(Records from a collection)

================================

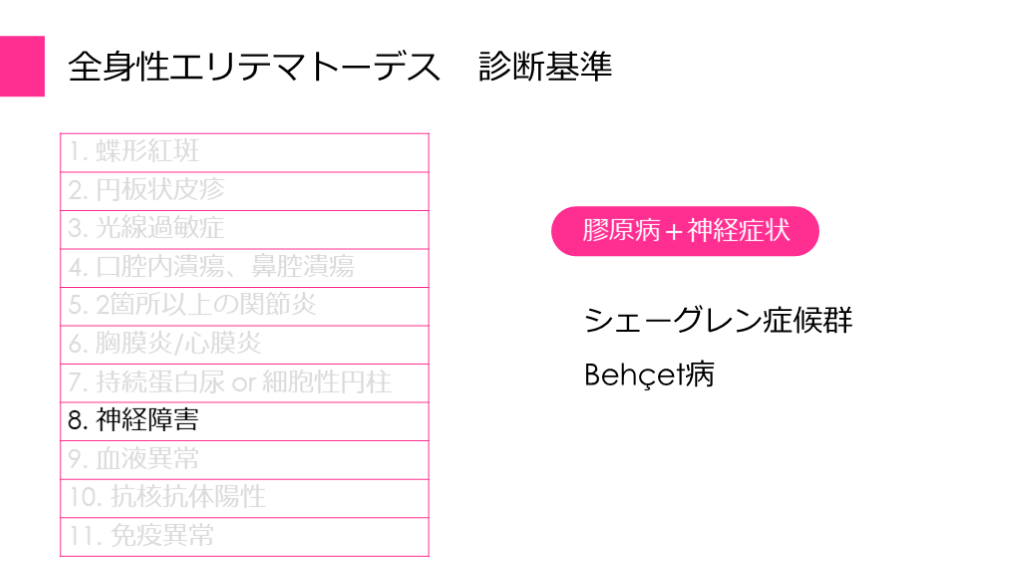Click 細胞性円柱 in row 7
The height and width of the screenshot is (576, 1024).
coord(325,381)
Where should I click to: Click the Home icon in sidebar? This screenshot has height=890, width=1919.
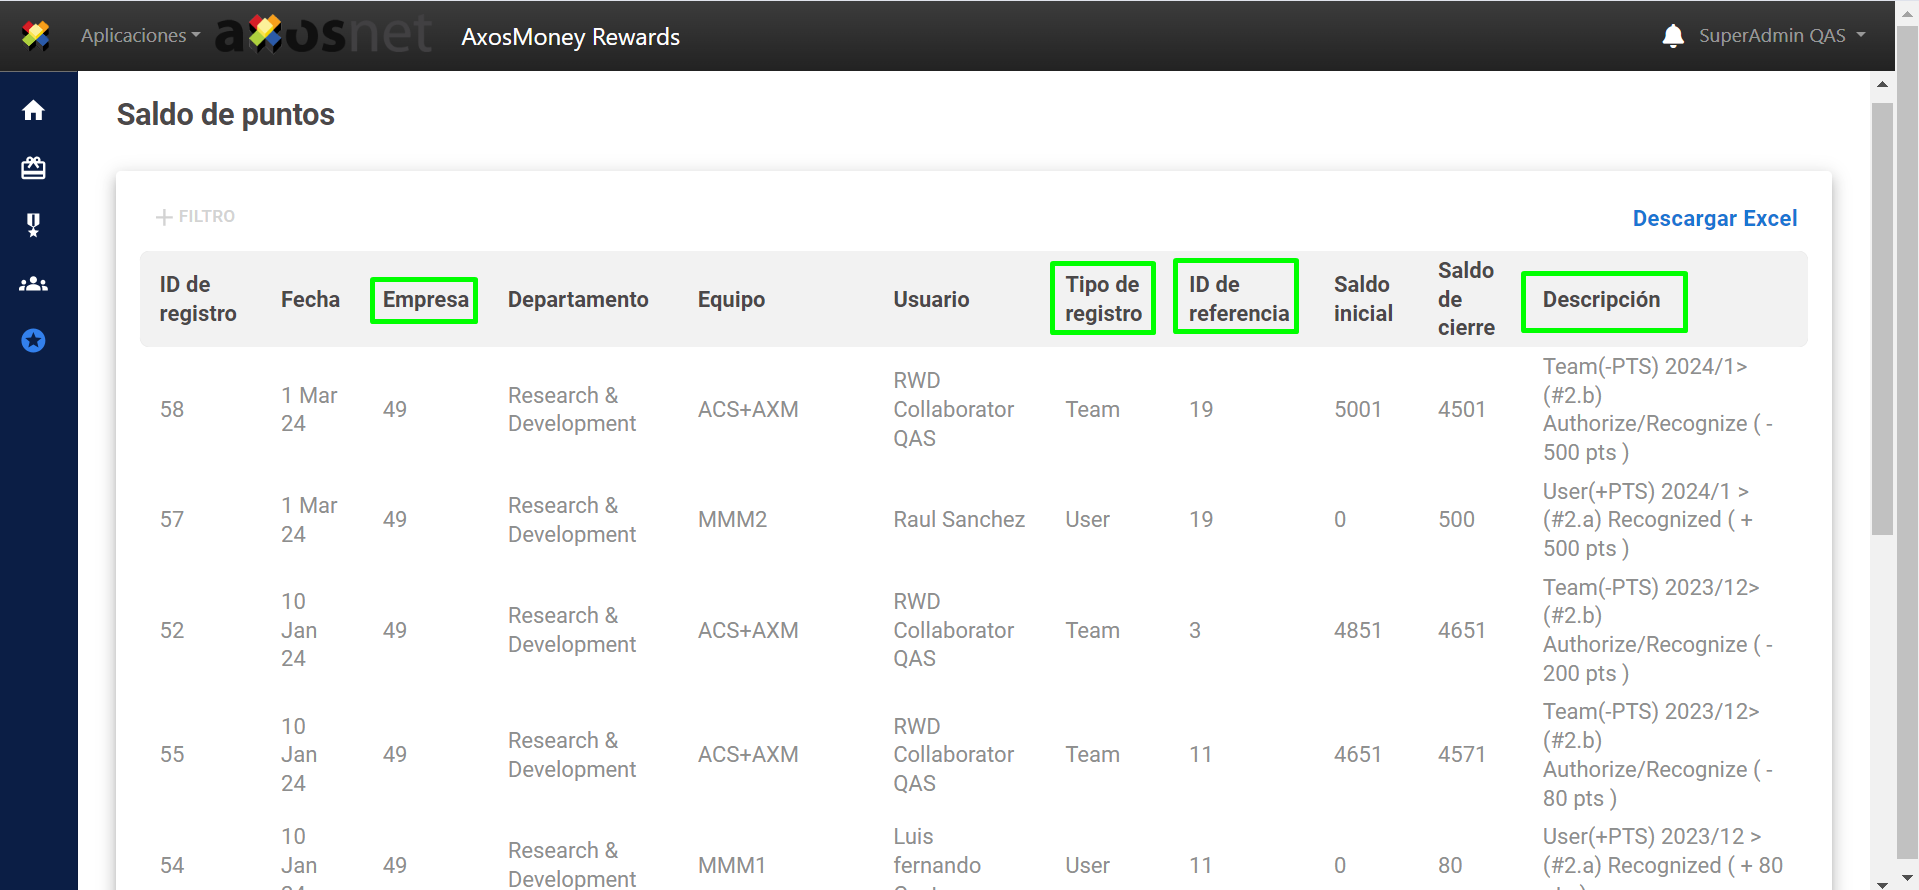pos(33,110)
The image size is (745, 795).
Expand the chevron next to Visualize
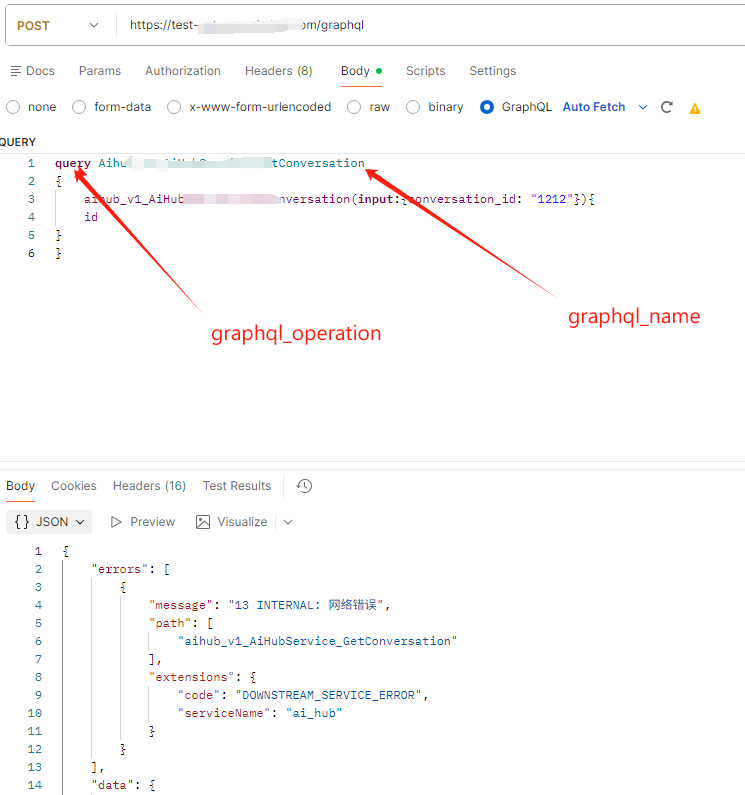click(x=288, y=522)
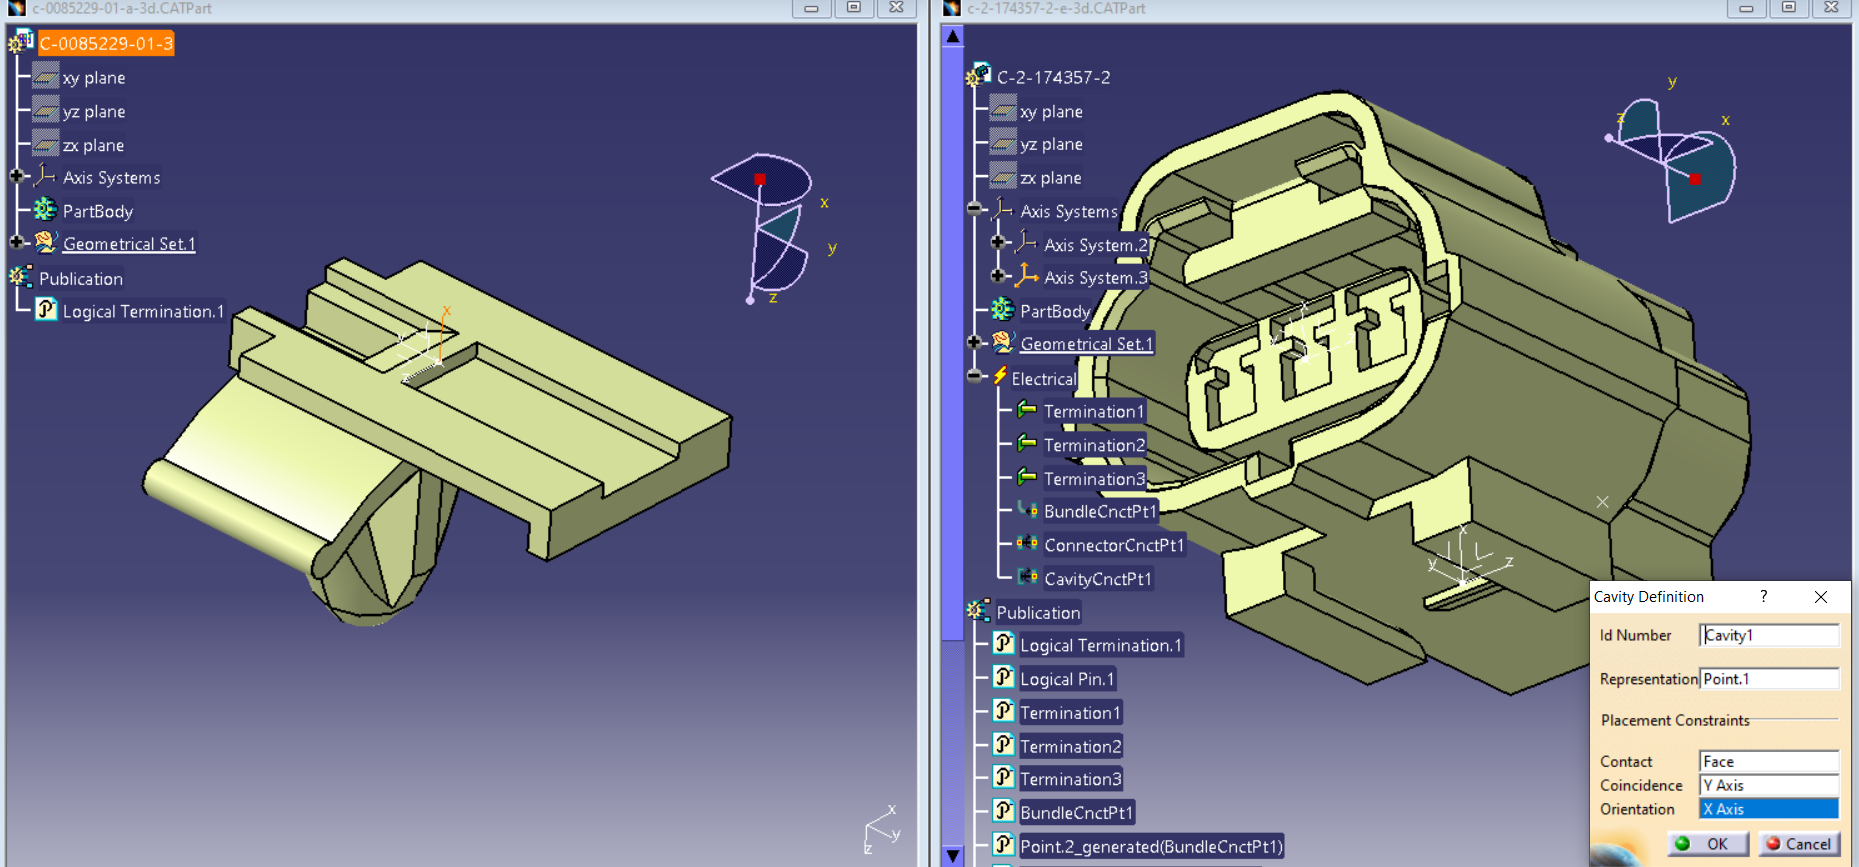Click the Logical Pin.1 publication icon
Viewport: 1859px width, 867px height.
[1003, 678]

================================

* _Task directions_: Can the lines from the one with "The image size is (745, 795)." to the end of the records above be quoted exactly, both ends included, with every picture omitted?

* _Task result_:
The image size is (745, 795).
Expand the chevron next to Visualize
click(x=288, y=522)
Click the Logical Pin.1 publication icon
Viewport: 1859px width, 867px height.
[1003, 678]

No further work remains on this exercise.